Les Baies d’amour

Conte Amérindien (Amérique du Nord)

Ils étaient jeunes, ils étaient beaux, mariés depuis peu et très amoureux. Jusqu’à maintenant, ils ne s’étaient jamais disputés, tout en harmonie ils n’étaient qu’une personne, une pensée. Or un jour, clash ! On ne sait sur quel sujet, une dispute éclata ! La femme sortit de son tipi, mit ses mocassins, prit son sac et la voilà partie. La colère la fit marcher droit devant elle sans rien sentir d’autre.

L’homme d’abord se crut tranquille, mais bientôt il ne vit plus autour de lui que les endroits où elle se tenait d’habitude, et où elle n’était plus. Il voyait les objets qu’elle avait l’habitude d’utiliser, et qu’elle n’animait plus. Il pleura.

Il pleurait encore lorsqu’un Esprit Joyeux vint à passer, volant au-dessus du tipi. « Mais tu pleures, jeune homme, pourquoi donc ? » Et l’homme raconta tout à l’Esprit Joyeux. Celui-ci dit « Ta femme ? Je l’ai vue dans la prairie, elle se dirige vers la forêt. Tu veux la rattraper ? Tu veux que je la ralentisse ? » L’homme déjà était debout, prêt à partir. « Prends ton arc, tu tireras une flèche, la flèche suivra toujours le chemin qui va vers elle. Moi je prends un raccourci » Le jeune homme tira une flèche qui partit vers l’Est, très vite il partit. L’Esprit Joyeux fila sur le vent dans la même direction.

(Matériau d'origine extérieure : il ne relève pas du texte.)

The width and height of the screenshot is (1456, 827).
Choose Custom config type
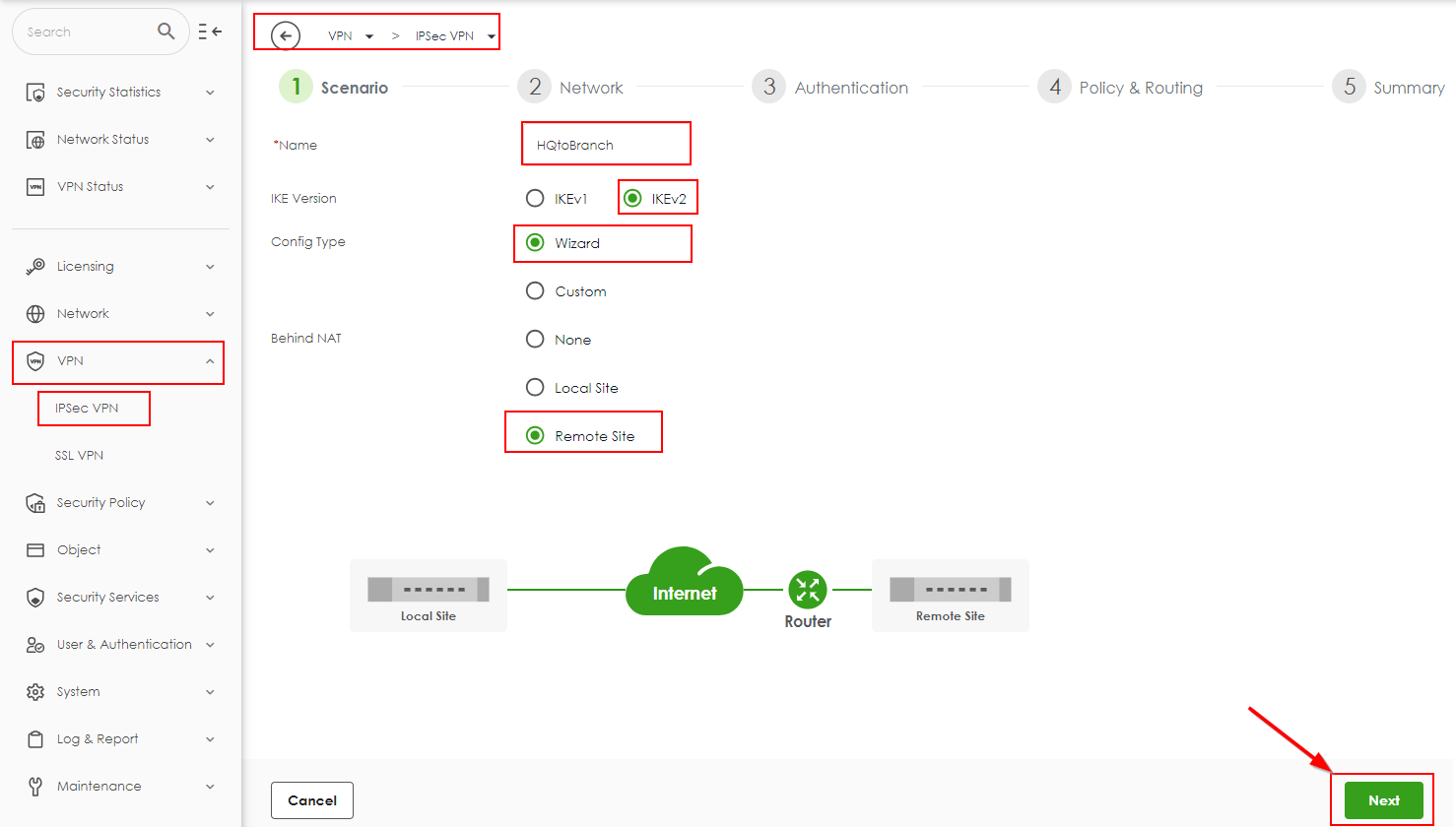point(535,290)
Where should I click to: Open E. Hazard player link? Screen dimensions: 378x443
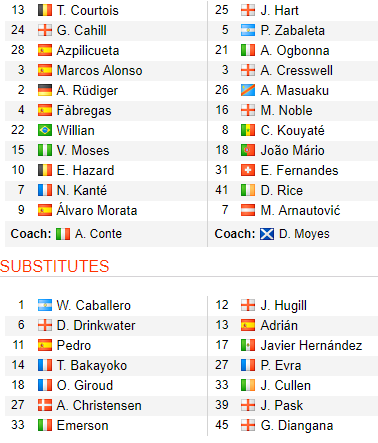[x=85, y=170]
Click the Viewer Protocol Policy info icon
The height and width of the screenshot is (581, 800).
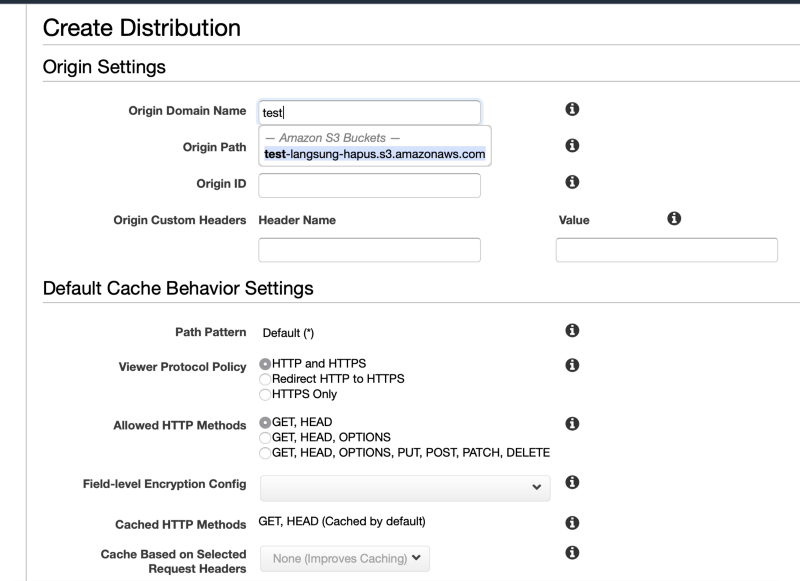[x=572, y=365]
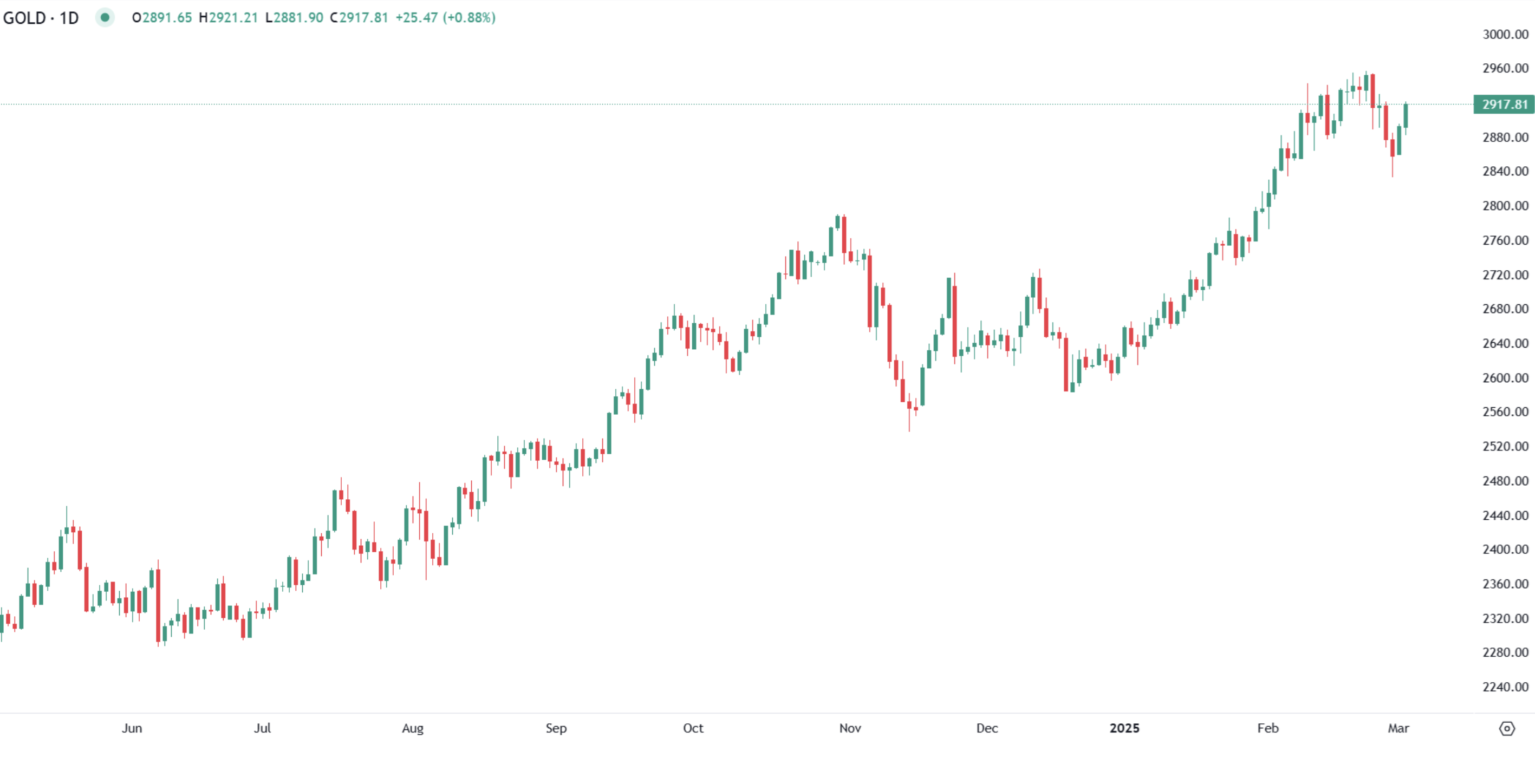
Task: Click the high value 2921.21
Action: coord(233,18)
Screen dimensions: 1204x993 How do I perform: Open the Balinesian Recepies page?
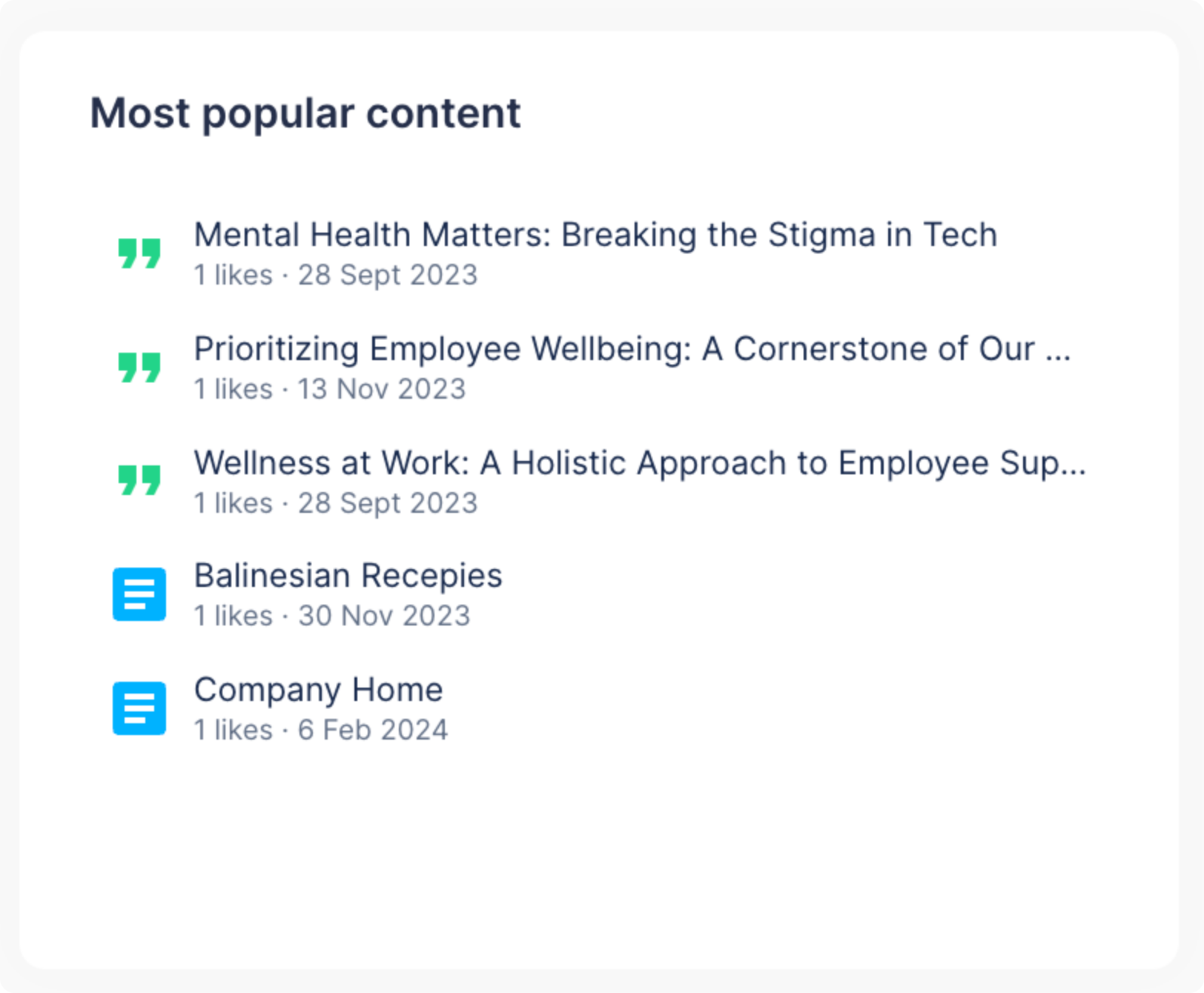pyautogui.click(x=348, y=576)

La jeune femme entrait dans la forêt, enfermée dans son ressentiment pour ne pas réfléchir, marchant d’un pas décidé.  L’Esprit Joyeux fit fleurir les arbres autour d’elle : la femme ne regardait rien, ne sentait rien, marchant sans faiblir. L’Esprit fit fruiter les arbres autour d’elle, mais de ces beaux fruits jaunes, noirs, rouges, elle ne remarquait rien, seulement elle marchait regardant droit devant elle. Bien loin, son mari se hâtait, lançant des flèches et se rapprochant peu à peu, mais il était encore loin et ne savait pas vraiment où elle était.

L’Esprit Joyeux fit naître, fleurir et fruiter devant la jeune femme des petits fruits rouges en forme de coeurs. Placés au ras du sol, elle ne pouvait pas ne pas les voir, mais toujours remâchant sa colère, elle ne les vit pas. Alors l’Esprit donna un parfum aux petits coeurs. La femme marcha dessus et le parfum s’exhala, la femme le respira et enfin cet arôme parvint à son cerveau. « Ah ! Des petits fruits, jolis, odorants. Hum ! Ils sont bons en plus ! » Alors la jeune femme cueillit une grande feuille de rhubarbe, en fit un cornet, le ferma avec une brindille et se mit à cueillir les fruits, elle en remplit le cornet, toute contente. Puis : « Ah si mon mari était là, on pourrait partager ce plaisir » Et la nostalgie l’envahit. Pensive elle se retourna et reprit le chemin de sa maison.

Mais qui était là-bas, au bout du chemin, mais c’était son mari qui courait vers elle ! Ils s’embrassèrent. Et entre eux, un beau coeur odorant à partager. Ces petits fruits, ils les ont nommés « des Fraises ».